Τὰ νέρθεν : comme les adjectifs, les adverbes peuvent se substantiver. C’est le cas ici : τὰ νέρθεν « les (choses) d’en-dessous », c'est-à-dire « les enfers ».
• ἀσφαλῶς sûrement (de l’adjectif ἀσφαλής « sûr », « qui ne tombe pas », de σφάλλω « faire tomber »). Cf. asphalte (ἄσφαλτος), un matériau qui empêche de glisser, donc de tomber.
• Verbe ἔχει au singulier : règle τὰ ζῷα τρέχει. Retenir que ἔχω avec adverbe équivaut à εἰμι (« être ») avec adjectif. Donc ἀσφαλῶς ἔχει = ἀσφαλές ἐστι, « il est sûr ».
« Les enfers sont sûrs pour les dieux. » « Pour les dieux », précise Zeus : les mortels, en effet, voient parfois des morts remonter vers eux...

Une phrase plus compliquée, pour le plaisir

■ Lucien critique les représentations des dieux par les grands sculpteurs Praxitèle, Polyclète ou Phidias. Οὐκ οἶδ´ ὅπου ἰδόντες ἀναπλάττουσι γενειήτην μὲν τὸν Δία, παῖδα δὲ εἰς ἀεὶ τὸν Ἀπόλλωνα καὶ τὸν Ἑρμῆν ὑπηνήτην καὶ τὸν Ποσειδῶνα κυανοχαίτην καὶ γλαυκῶπιν τὴν Ἀθηνᾶν. (Lucien, Sur les sacrifices, 11)
• οἶδα élidé en οἶδ’ : « je sais », parfait d’un verbe *εἴδω, inusité au présent, qui signifie « voir », et dans lequel nous retrouvons la racine -ιδ de la vue, comme dans ἰδόντες juste après.
• ὅπου adverbe interrogatif indirect, « où ».
• ἰδόντες « ayant vu », participe aoriste de ὁράω-ῶ. Noter que l’adverbe ὅπου est complément du participe ἰδόντες (« ayant vu où »), alors que le verbe principal, dans cette interrogative indirecte, est ἀναπλάττουσι. Cette tournure, très courante en grec, ne peut être conservée en français.
• ἀναπλάττουσι « modèlent », « donnent forme » (verbe ἀναπλάττω, troisième personne du pluriel).

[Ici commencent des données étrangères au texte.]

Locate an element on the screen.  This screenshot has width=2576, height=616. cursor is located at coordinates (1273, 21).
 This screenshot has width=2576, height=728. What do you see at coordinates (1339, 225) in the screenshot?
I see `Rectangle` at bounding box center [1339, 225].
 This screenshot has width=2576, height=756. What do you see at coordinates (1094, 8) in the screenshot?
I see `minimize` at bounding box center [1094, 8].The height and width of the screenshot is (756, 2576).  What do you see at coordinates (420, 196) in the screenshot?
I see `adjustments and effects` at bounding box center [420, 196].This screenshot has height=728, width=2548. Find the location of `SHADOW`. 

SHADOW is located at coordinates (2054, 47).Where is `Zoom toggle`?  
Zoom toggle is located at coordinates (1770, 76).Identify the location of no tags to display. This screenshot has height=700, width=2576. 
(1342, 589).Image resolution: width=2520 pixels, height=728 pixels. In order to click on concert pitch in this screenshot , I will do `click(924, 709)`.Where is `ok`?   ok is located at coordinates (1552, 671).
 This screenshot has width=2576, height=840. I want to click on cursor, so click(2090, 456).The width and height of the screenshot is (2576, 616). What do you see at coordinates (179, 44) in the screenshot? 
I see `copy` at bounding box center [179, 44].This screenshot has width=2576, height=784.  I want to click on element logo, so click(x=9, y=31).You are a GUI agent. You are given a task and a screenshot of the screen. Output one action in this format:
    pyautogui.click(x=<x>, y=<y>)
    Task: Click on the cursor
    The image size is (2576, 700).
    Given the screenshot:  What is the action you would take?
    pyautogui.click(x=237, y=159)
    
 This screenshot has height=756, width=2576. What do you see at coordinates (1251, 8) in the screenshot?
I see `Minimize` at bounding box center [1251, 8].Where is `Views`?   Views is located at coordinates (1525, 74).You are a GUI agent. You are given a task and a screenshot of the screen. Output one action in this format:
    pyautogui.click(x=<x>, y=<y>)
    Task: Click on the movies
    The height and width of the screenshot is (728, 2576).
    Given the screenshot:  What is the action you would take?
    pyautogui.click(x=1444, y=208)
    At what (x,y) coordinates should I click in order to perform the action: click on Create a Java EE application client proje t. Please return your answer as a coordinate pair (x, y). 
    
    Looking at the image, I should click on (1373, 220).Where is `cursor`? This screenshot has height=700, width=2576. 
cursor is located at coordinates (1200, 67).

Cf. plast-ique.
• γενειήτης forme ionienne de γενειάτης, qui désigne tout animal barbu. Son génitif (ionien, lui aussi) est γενειήτεω. Cet adjectif ne s’emploie qu’au masculin.
• Δία accusatif singulier de Ζεύς (3e décl.). Cf. Διός, son génitif, vu précédemment.
• παῖδα « enfant », accusatif singulier de ὁ παῖς, génitif παιδός. Cf. péd-agogie, péd-ologie.
• εἰς préposition de lieu (« dans », avec mouvement) ; déjà lue, mais employée ici au sens figuré : « pour ».
• ἀεὶ adverbe « à chaque fois », « toujours » → εἰς ἀεί : « pour toujours ».
• τὸν Ἑρμῆν : accusatif singulier de ὁ Ἑρμῆς « Hermès ».
• ὑπηνήτης, ου « barbu »
• Ποσειδῶν, ῶνος « Poséidon »
• κυανοχαίτης, ου « à la chevelure bleue », « cyan ».
• γλαυκῶπιν accusatif singulier de l’adjectif γλαυκῶπις, ιδος « aux yeux de chouette ». Cf. ὤψ « vue » (op-tique). La « chouette » : γλαύξ, dont les yeux sont « glauques » (verdâtres).
« J’ignore où ils ont vu cela : ils représentent (littéralement : « je ne sais pas où ayant vu ils représentent… ») Zeus garni de poils, Apollon toujours enfant, Hermès barbu, Poseidon avec des cheveux bleus, et Athéna avec des yeux de chouette. » Comme ci-dessus, il s’agit d’une critique de la religion par le biais des images.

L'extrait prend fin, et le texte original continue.